Sayfa »
"""

Dünün “klasik” cemaatlerinden bugün elde bulunması gereken İslamcılığa -Bir Giriş Denemesi-

Sait Alioğlu Yazdı;

Dünün “klasik” cemaatlerinden bugün elde bulunması gereken İslamcılığa -Bir Giriş Denemesi-

Bu topraklarda Selçuklulardan başlamak üzere birkaç dinî temalı cemaat Osmanlı’da oluşmuş, varlık göstermiştir. Selçuklu döneminde var olan cemaatlerin kahir ekseriyeti, farklı versiyonlar içerseler de, genelde tasavvuf olgusuna, daha doğrusu, temelini dinden aldığı savlanan başlıca yorumlara dayanmaktadır.

Bunlar; Ahilik, Mevlevilik –Mevlânâ’nın vefatından sonra- Ekberilik vs.

Belirttiğimiz üzere her biri tasavvuf’a hamledilen yorumları savunmalarına rağmen, kendilerini en başta geldikleri bölgelerin dinî inanç ve kültürüne dayandırdılar. Bir de Sünnilik içerisinde mütalaa edilen Eş’arilik ve Maturidilik gibi itikadi/inançsal mezheplere, diğer yandan da kendini bu iki ekolden birine nispet eden Şafiîlk ve Hanefîlik gibi fıkhî mezheplere dayandırma ihtiyacı duydular.

Kaynaklara bakıldığında Azerbaycan(Hoy) Türk’ü(Türkmen) olan Ahi Evran’ın fıkhî açıdan Şafiî olduğu ve hocasının da büyük Eş’arî alimlerinden Fahru’d-fin Razî olduğu görülür.

Bu da genel anlamda; Anadolu’ya yerleşen Türklerin büyük bölümünün Eşari ve Şafiî oluşunda belirginlik kazanmasında olduğu üzere, Horasan’dan –günümüz Afganistan’ını da kapsayan- gelenlerinde –Mevlânâ ve çevresi- Maturidi ve Hanefi oluşunda belirginlik kazanmıştı.

Bu üç akımdan Ahilik, zamanla Mevlana ve çevresinin Moğollarında etkisiyle dönemin Selçuklu yönetimine şikâyet edilmesi sonucu kovuşturmaya uğramış ve akabinde bazı sistemli saldırlar sonucu ortadan kaldırılmıştı.

"""

Alıştırmalar »
a: Şu ifadelerin metinle uyuşup uyuşmadığını belirtin ve her biri için kararı veren sözleri metinden aynen alıntılayın: (i) Ahi Evran fıkhî açıdan Hanefî'dir. (ii) Ahilik, Selçuklu yönetimine şikâyet edilmesinin ardından kovuşturmaya uğramıştır. (iii) Selçuklu dönemindeki cemaatlerin çoğu tasavvuf olgusuna dayanır.
b: Metnin "Bu üç akımdan" ile "sonucu ortadan kaldırılmıştı." arasında kalan kısmını, bu iki ifade de dahil olmak üzere, birebir aktarın.
c: Metinde Selçuklu döneminde var olan cemaatler olarak sayılan adların tamamını listeleyin.
Bundan sonraki satırlar metinden değil, başka bir kaynaktan alınmıştır.

Verilen Bilgiler »
"""

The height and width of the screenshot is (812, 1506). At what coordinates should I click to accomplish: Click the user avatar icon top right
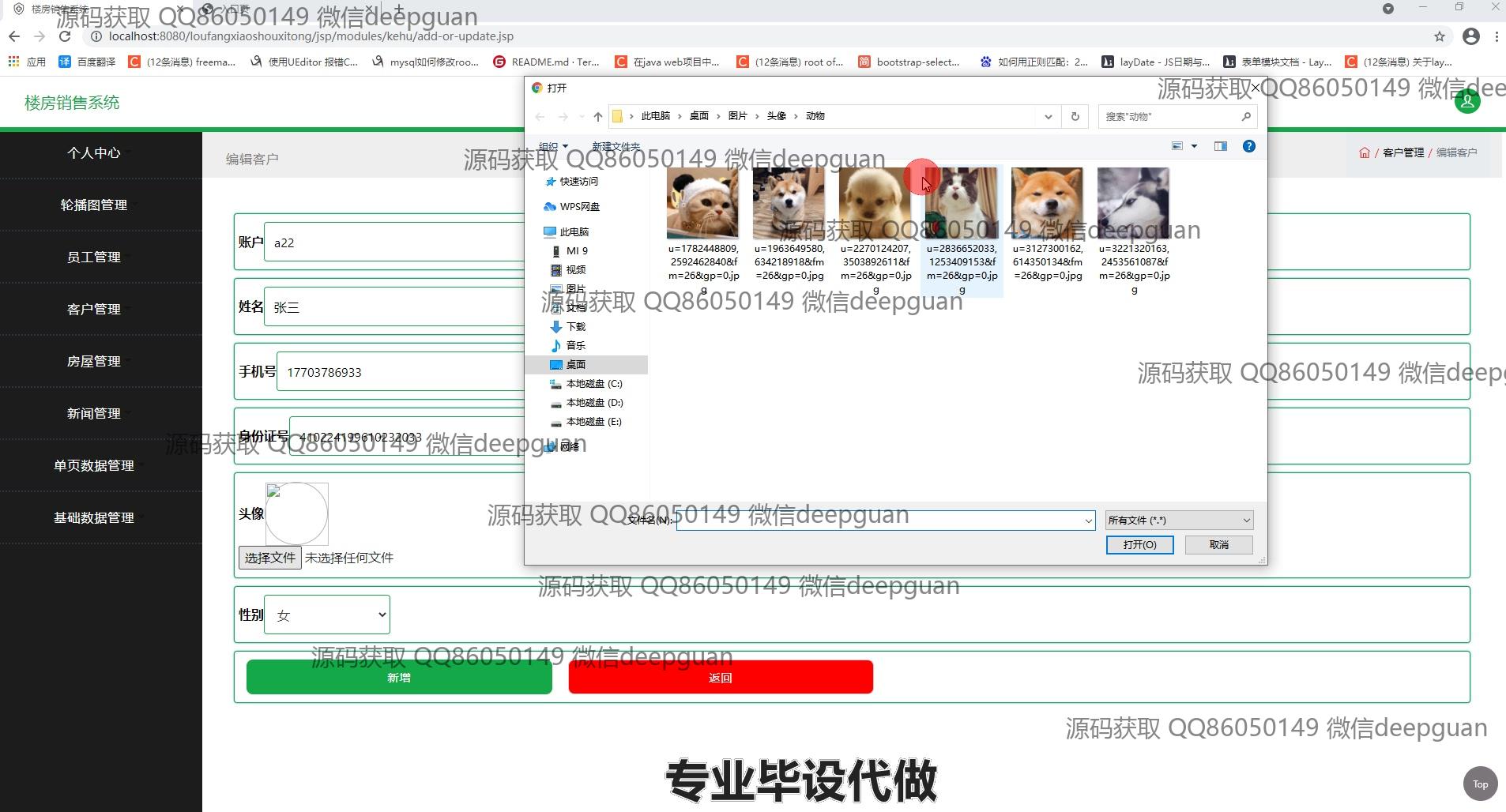pos(1466,101)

"""

Cevap Listesi »
a:
(i) Hayır: "Ahi Evran’ın fıkhî açıdan Şafiî olduğu"
(ii) Evet: "dönemin Selçuklu yönetimine şikâyet edilmesi sonucu kovuşturmaya uğramış"
(iii) Evet: "genelde tasavvuf olgusuna, daha doğrusu, temelini dinden aldığı savlanan başlıca yorumlara dayanmaktadır"

b:
Bu üç akımdan Ahilik, zamanla Mevlana ve çevresinin Moğollarında etkisiyle dönemin Selçuklu yönetimine şikâyet edilmesi sonucu kovuşturmaya uğramış ve akabinde bazı sistemli saldırlar sonucu ortadan kaldırılmıştı.

c: Ahilik, Mevlevilik, Ekberilik